Have you tried commenting the error_check functions? Depending on its implementation, that function could be serializing the kernel launches. If you provide the full code for your example so that I can compile it on my own machine, I might be able to find the source of the problem.

hiratz · ‎05-13-2019

Thanks! Sure, I attached the whole directory which contains the host code, kernel code and some necessary scripts.

I tried commenting the error_check function but the problem still exists ...

My code's directory has a Readme file that shows how to compile/run the code.

Please note: Since I am working on the Intel Harp machine, I have to use some header files provided by Intel. I put them into the directory "common-fpga". You may not need them if you have your own configuration environment. The files in the directory "common" are created by myslef and most of their code are written by me.

Currently the run.sh uses 16 workitems that caused this problem. If you change 16 to 8, the problem will disappear.

HRZ · ‎05-13-2019

I tested with both Quartus v16.1.2 and 18.1 (the latter with strict channel depth emulation). I do not seem to get any deadlock with 8, 16 or 32 work-items (though 32 gives garbled output for the second half of data since your buffer size is hardcoded to be 16 indexes). Maybe there is some problem specific to the HARP system or version of Quartus you are using. I have two recommendations for you:

1- Try compiling your host and kernel code against the a10_ref BSP which is shipped with all the newer versions of Quartus and see if you observe the same behavior.

2- Try allocating buf_in using CL_MEM_READ_WRITE instead of CL_MEM_ALLOC_HOST_PTR to see if it makes any difference.

hiratz · ‎05-13-2019

Great!

Your recommendation 2 solved this problem :)

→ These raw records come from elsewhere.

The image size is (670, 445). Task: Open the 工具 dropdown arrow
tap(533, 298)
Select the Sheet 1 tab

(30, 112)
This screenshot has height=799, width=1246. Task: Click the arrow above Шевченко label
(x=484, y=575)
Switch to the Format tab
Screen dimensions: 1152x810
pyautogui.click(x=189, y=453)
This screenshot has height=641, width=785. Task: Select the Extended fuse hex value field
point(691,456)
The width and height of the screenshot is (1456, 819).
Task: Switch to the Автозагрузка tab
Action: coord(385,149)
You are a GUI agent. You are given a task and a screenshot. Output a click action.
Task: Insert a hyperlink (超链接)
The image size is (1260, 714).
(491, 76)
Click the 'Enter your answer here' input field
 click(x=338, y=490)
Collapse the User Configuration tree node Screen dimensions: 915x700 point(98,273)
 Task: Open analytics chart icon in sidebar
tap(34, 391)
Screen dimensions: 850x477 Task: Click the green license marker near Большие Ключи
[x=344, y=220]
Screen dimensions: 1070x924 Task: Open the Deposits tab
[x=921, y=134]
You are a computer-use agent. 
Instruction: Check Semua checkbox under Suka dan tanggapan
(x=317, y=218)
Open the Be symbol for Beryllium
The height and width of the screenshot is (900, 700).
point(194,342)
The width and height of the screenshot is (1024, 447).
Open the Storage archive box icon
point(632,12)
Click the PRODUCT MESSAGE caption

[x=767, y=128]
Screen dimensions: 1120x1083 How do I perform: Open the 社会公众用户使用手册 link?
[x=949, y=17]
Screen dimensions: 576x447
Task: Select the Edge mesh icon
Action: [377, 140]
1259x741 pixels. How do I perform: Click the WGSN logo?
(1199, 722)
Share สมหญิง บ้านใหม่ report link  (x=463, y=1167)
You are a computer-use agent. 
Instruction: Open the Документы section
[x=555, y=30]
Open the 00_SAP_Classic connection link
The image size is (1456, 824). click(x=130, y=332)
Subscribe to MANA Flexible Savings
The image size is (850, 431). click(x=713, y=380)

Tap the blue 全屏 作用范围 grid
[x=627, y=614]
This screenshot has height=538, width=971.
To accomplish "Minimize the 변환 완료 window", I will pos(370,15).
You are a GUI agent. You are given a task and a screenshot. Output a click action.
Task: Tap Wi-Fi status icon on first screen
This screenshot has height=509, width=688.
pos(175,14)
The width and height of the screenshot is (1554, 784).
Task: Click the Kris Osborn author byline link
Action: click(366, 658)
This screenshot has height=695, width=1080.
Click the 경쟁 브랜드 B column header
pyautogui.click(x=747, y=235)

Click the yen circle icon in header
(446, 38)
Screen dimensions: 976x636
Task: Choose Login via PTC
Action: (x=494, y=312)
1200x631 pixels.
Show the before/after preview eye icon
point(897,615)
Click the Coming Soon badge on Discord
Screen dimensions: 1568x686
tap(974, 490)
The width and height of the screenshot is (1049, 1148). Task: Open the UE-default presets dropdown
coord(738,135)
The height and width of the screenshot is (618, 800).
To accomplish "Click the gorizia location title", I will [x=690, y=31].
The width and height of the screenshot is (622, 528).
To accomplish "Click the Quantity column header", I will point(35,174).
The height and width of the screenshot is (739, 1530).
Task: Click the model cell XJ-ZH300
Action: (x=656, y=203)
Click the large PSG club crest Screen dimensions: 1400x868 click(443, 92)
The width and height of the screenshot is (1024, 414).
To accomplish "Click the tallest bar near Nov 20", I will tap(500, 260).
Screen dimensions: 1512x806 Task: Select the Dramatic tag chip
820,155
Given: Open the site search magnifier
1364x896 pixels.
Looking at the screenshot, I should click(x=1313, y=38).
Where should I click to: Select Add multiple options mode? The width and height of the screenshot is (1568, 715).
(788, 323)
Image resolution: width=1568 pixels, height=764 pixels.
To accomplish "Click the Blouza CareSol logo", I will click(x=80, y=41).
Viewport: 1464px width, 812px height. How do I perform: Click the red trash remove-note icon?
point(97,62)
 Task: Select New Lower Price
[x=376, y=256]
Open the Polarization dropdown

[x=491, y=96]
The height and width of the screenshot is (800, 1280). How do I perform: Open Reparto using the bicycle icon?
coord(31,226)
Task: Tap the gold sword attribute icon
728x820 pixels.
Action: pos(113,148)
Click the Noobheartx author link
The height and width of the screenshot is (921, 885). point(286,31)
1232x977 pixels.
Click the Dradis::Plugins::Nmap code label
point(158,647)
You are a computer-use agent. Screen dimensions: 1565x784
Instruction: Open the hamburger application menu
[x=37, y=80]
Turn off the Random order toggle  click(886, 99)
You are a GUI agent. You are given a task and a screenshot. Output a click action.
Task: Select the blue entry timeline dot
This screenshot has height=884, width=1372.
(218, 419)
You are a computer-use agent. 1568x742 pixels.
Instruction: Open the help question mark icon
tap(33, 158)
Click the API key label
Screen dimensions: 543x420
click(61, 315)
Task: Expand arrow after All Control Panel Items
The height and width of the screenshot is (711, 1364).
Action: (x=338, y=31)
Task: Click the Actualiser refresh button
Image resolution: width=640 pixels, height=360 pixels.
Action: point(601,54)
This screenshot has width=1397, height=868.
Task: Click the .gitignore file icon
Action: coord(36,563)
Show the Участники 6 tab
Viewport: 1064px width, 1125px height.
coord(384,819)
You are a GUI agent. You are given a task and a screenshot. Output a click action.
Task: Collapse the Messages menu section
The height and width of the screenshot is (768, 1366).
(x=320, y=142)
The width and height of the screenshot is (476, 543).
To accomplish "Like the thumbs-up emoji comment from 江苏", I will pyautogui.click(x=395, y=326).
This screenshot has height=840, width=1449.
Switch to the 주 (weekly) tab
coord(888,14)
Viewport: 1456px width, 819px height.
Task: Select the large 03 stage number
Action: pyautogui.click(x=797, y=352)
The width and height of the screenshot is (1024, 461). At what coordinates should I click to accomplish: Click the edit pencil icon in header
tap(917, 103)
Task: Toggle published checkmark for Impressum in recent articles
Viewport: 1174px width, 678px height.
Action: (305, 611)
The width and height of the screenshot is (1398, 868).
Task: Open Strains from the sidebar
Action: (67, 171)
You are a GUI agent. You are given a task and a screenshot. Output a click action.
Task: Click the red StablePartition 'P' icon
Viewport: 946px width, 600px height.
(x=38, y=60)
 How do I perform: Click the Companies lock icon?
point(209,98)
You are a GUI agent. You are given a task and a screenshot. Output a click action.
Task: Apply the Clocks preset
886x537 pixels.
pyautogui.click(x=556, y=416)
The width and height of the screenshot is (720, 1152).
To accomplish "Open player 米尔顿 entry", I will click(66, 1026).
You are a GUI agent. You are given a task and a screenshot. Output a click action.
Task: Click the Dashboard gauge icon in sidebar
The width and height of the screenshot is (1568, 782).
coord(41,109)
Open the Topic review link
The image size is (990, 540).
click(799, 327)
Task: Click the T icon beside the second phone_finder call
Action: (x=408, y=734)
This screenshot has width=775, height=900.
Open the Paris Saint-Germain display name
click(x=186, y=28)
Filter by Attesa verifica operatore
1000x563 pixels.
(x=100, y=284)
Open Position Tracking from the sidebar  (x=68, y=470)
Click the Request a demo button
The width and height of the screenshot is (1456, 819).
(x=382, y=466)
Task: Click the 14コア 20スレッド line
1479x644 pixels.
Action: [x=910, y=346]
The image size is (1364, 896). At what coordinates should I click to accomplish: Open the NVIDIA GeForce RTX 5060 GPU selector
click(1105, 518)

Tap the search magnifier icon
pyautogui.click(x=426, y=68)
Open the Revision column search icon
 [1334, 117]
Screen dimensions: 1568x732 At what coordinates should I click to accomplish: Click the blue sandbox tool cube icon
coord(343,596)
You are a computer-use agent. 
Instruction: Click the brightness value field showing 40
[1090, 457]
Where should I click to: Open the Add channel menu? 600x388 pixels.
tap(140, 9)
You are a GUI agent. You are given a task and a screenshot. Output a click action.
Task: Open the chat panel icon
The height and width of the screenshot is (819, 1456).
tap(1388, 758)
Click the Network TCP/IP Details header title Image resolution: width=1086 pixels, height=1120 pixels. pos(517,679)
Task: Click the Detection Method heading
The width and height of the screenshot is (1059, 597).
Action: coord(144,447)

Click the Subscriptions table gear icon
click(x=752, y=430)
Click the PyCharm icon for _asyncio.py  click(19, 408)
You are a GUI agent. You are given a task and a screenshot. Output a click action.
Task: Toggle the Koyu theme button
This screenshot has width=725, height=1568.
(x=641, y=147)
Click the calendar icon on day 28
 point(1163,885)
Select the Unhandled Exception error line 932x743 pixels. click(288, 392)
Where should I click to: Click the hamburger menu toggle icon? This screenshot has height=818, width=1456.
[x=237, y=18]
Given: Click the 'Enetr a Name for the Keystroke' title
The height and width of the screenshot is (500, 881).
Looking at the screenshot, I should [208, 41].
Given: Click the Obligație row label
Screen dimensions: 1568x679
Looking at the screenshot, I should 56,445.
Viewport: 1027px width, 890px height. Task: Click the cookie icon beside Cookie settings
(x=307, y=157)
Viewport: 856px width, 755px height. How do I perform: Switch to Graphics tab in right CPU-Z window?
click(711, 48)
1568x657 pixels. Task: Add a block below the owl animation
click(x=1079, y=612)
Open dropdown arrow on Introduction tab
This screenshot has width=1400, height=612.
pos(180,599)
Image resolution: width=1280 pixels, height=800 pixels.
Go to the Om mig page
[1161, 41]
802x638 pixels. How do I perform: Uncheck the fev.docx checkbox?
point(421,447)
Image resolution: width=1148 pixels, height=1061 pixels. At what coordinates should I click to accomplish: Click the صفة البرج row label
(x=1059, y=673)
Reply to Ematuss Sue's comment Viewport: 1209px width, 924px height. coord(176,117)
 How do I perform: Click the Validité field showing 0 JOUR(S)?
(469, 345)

But the reason is still unclear. I thought one possible reason is: when using CL_ALLOC_HOST_PTR, being stuck of the kernel "Producer" makes the host code stuck and then prevent the launching of the kernel "Consumer". But it turned out that it is not this case. When I put a printf(...) behind the second "clEnqueueNDRangeKernel(...)", the output is displayed. So I guess that maybe the kernel "Consumer" is successfully put into the command queue but cannot be executed because of some unknown reason. What about your thought?

Thanks a lot!

HRZ · ‎05-13-2019

It is difficult to tell what is happening in this case. Buffer allocations that involve host pointers are implemented differently for different hardware and by different manufacturers. I have no idea how Intel's implementation works in such cases, and it might as well be buggy. Moreover, it is quite surprising that this is showing up in the emulator and only for the HARP BSP; I always assumed the behavior of the emulator is independent of the BSP. If you have a contact point inside Intel, you can consider sending them your example code to see if it is a bug in Intel's OpenCL SDK.

hiratz · ‎05-13-2019

I agree that this is probably the problem of the Intel Harp platform. I'll report this in the Harp community and see if someone can confirm this.

Thanks again!

hiratz · ‎05-14-2019

Hi HRZ,

@HRZ I got the reply from Michael Adler in the HARP community:

"The forum where you asked originally is correct. I'm sorry nobody from Intel answered. I've been poking around, hoping to find someone who will."

The link is: https://forums.intel.com/s/group/0F90P00000018wRSAQ/harp

or

https://forums.intel.com/s/question/0D70P000006IGaA/a-suspected-bug-about-the-opencl-channel-in-the-harp-platform

I'll let you know if they have more updates.